Permanent implications of intrauterine growth restriction on cholesterol homeostasis.

Susceptibility to disease begins during fetal life, and adverse events in utero are a critical factor in determining quality of life and overall health. In fact, up to 50% of metabolic syndrome diseases can be attributed to an adverse in utero environment. However, the mechanisms linking impaired fetal development to augmented cholesterol, an important clinical risk factor characterizing the metabolic syndrome and cardiovascular disease, remain elusive. This review discusses the latest research in the fetal programming of cholesterol homeostasis from both clinical studies and animal models. It also underscores the role of the placenta as an important mediator in cholesterol homeostasis during pregnancy and uncovers some of the molecular mechanisms underlying how the homeostatic mechanisms in liver may be impaired in fetal and postnatal life due to undernutrition and/or hypoxia.

Maternal protein restriction elevates cholesterol in adult rat offspring due to repressive changes in histone modifications at the cholesterol 7alpha-hydroxylase promoter.

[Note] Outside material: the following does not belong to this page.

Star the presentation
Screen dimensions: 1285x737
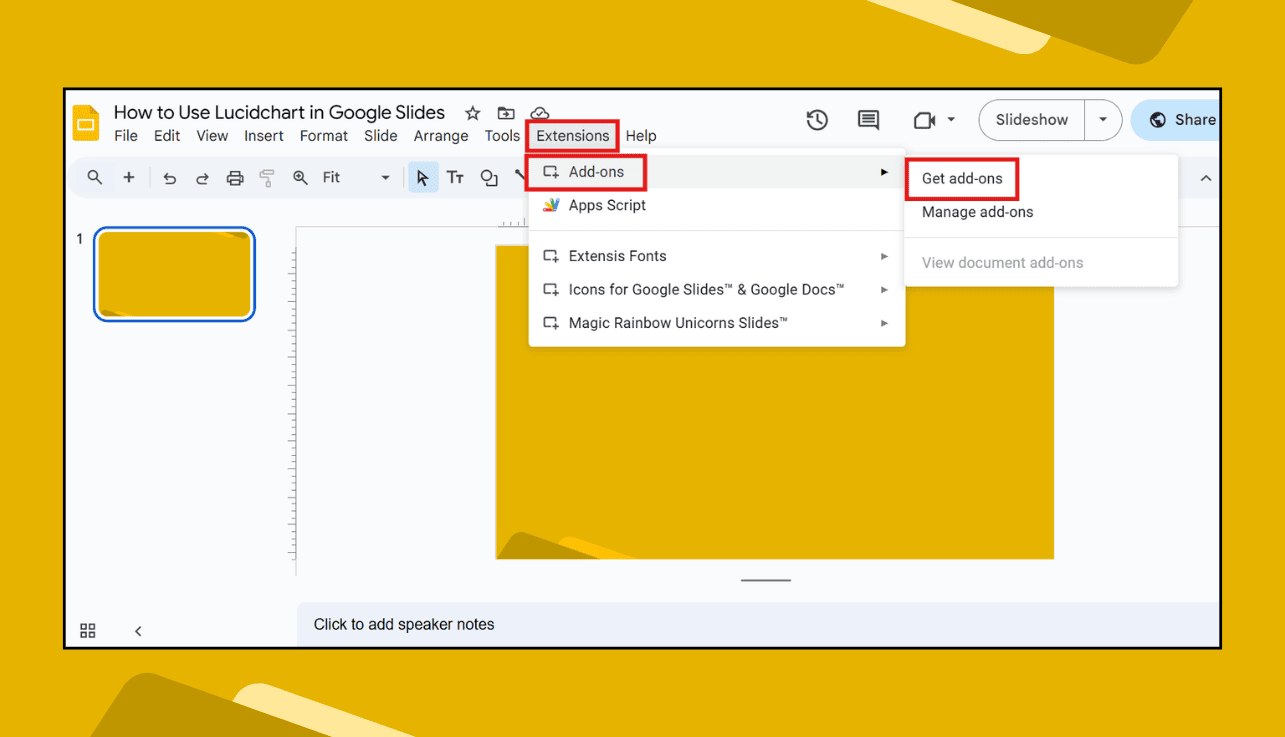pos(471,113)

Adverse events in utero, such as intrauterine growth restriction (IUGR), can permanently alter epigenetic mechanisms leading to the metabolic syndrome, which encompasses a variety of symptoms including augmented cholesterol. The major site for cholesterol homeostasis occurs via the actions of hepatic cholesterol 7α-hydroxylase (Cyp7a1), which catabolizes cholesterol to bile acids. To determine whether posttranslational histone modifications influence the long-term expression of Cyp7a1 in IUGR, we used a protein restriction model in rats. This diet during pregnancy and lactation led to IUGR offspring with decreased liver to body weight ratios, followed by increased circulating and hepatic cholesterol levels in both sexes at d 21 and exclusively in the male offspring at d 130. The augmented cholesterol was associated with decreases in the expression of Cyp7a1. Chromatin immunoprecipitation revealed that this was concomitant with diminished acetylation and enhanced methylation of histone H3 lysine 9 [K9,14], markers of chromatin silencing, surrounding the promoter region of Cyp7a1. These epigenetic modifications originate in part due to dietary-induced decreases in fetal hepatic Jmjd2a expression, a histone H3 [K9] demethylase. Collectively, these findings suggest that the augmented cholesterol observed in low-protein diet-derived offspring is due to permanent repressive posttranslational histone modifications at the promoter of Cyp7a1. Moreover, this is the first study to demonstrate that maternal undernutrition leads to long-term cholesterol dysregulation in the offspring via epigenetic mechanisms.